Au XIXe siècle, avec l’avènement de l’industrie, c’est pour lutter contre la pollution que l’on plante des arbres dans le Paris du Second Empire ou à New-York avec Central Park. Comme le montre l’auteur, l’haussmannisation accorde une place centrale aux plantations, aux alignements d’arbres, aux squares, aux jardins et aux parcs. Celui des Buttes-Chaumont, construit sur une carrière, avec son relief entièrement remodelé, sa terre venue d’ailleurs, sa grotte en ciment, mobilise des moyens techniques importants et n’a rien de naturel. Mais on y cultive « l’idée de nature » et une ambition politique, celle d’une nature accessible à tous et investie d’une mission de pacification des relations sociales.

En Grande-Bretagne, cet imaginaire se retrouve dans le modèle de la cité-jardin d’Ebenezer Howard qui imagine la campagne à la ville avec l’accès à un jardin pour tous les habitants. Ce modèle ne fera pas école en France mais on retrouve dans les écoquartiers d’aujourd’hui ou dans des démarches comme celle de Singapour « une ville dans la nature », une certaine filiation.

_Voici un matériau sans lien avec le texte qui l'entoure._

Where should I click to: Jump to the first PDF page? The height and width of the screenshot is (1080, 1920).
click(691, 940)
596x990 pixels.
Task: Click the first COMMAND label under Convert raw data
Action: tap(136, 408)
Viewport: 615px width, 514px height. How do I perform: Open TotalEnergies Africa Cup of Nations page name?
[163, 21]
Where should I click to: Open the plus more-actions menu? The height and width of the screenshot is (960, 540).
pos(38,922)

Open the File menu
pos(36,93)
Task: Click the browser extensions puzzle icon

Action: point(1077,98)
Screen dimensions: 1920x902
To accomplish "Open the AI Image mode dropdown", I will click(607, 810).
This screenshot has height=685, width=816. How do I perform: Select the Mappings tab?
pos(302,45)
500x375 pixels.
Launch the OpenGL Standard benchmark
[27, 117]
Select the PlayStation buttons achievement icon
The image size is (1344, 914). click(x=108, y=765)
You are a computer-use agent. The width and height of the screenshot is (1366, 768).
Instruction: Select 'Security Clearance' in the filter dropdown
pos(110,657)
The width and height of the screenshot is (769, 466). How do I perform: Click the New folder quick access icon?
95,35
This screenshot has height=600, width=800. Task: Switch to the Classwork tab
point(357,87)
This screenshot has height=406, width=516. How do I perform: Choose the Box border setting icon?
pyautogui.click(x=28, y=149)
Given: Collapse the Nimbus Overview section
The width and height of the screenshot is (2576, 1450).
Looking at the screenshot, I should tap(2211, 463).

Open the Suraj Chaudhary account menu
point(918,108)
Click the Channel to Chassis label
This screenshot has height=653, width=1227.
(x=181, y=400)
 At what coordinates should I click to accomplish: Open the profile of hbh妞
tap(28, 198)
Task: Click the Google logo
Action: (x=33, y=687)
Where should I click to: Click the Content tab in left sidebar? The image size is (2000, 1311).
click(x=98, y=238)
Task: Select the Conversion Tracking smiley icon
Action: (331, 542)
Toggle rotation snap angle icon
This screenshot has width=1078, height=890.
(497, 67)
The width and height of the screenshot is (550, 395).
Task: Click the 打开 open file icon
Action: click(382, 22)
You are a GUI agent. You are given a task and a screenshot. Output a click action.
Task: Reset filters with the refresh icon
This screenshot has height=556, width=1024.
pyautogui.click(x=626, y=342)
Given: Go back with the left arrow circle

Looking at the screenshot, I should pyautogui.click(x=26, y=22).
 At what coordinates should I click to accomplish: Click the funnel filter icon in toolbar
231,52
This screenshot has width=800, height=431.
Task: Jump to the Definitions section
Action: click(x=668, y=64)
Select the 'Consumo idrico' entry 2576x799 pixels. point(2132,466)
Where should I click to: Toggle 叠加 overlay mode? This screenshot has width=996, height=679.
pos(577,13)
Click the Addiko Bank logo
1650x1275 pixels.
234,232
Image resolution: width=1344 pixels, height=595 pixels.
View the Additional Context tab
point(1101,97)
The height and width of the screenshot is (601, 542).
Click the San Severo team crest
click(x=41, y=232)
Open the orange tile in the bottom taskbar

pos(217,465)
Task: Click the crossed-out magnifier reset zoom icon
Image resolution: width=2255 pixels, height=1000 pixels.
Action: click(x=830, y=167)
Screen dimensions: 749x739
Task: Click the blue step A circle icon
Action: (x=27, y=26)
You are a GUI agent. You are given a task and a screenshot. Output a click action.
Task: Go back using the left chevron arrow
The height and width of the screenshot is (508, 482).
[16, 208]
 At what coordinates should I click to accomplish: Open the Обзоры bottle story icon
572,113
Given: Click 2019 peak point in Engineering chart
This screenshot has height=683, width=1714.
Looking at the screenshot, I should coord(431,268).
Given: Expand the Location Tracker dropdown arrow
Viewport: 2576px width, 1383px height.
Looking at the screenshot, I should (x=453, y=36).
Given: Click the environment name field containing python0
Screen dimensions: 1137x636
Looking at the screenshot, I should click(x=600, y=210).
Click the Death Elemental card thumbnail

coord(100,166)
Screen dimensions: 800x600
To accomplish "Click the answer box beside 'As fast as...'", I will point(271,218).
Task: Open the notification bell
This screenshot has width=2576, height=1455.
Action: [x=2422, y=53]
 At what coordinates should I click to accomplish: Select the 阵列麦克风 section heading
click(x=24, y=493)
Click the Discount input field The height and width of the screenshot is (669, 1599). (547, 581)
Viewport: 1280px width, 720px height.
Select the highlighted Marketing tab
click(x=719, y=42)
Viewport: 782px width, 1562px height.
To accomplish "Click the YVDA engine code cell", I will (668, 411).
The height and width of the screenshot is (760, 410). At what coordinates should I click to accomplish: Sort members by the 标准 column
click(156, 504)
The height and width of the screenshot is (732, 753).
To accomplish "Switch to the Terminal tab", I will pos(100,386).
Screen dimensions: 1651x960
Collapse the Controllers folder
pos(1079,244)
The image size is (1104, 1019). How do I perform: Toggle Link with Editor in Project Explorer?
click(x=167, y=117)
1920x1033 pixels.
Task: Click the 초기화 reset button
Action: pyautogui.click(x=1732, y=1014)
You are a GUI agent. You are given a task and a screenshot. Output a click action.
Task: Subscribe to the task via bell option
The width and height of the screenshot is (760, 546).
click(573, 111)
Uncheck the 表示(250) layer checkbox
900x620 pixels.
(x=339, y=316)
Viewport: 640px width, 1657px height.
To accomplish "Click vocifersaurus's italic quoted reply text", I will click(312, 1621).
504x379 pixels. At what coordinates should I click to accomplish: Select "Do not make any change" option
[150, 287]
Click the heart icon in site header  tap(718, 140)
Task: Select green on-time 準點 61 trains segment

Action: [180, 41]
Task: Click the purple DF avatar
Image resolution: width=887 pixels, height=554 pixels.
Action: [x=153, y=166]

Un changement de perspective

Avec la montée des préoccupations environnementales dans les années 1950-1960, une approche duale se développe au XXème siècle : la nature apparaît à la fois comme menacée et réparatrice. L’exploration spatiale joue un rôle majeur pour faire prendre conscience aux Terriens de la finitude de la planète bleue, de la nécessité de prendre soin d’un Spaceship Earth aux ressources limitées. Ces inquiétudes inspirent de nouveaux regards sur la nature en ville. Elle devient un bien commun à protéger, à mieux comprendre, y compris les sols trop longtemps ignorés (2).

Sites pollués et infrastructures sont requalifiés grâce au recours à la nature. Précurseure de la High Line de New York, aménagée sur l’emprise d’une ancienne ligne ferroviaire aérienne, la coulée verte René-Dumont, dans le 12è arrondissement de Paris, transforme le viaduc de Bastille en promenade plantée. L’urbanisme paysager prend son essor cherchant, comme l’écrit Antoine Picon, « à redonner une cohérence à des territoires urbains décousus ». En région parisienne, cette approche guide l’aménagement du pôle scientifique et technologique de Paris-Saclay ou encore celle du Parc des Docks à Saint-Ouen qui s’intéresse tout particulièrement au sol, dépollué et travaillé en relief, et à l’eau.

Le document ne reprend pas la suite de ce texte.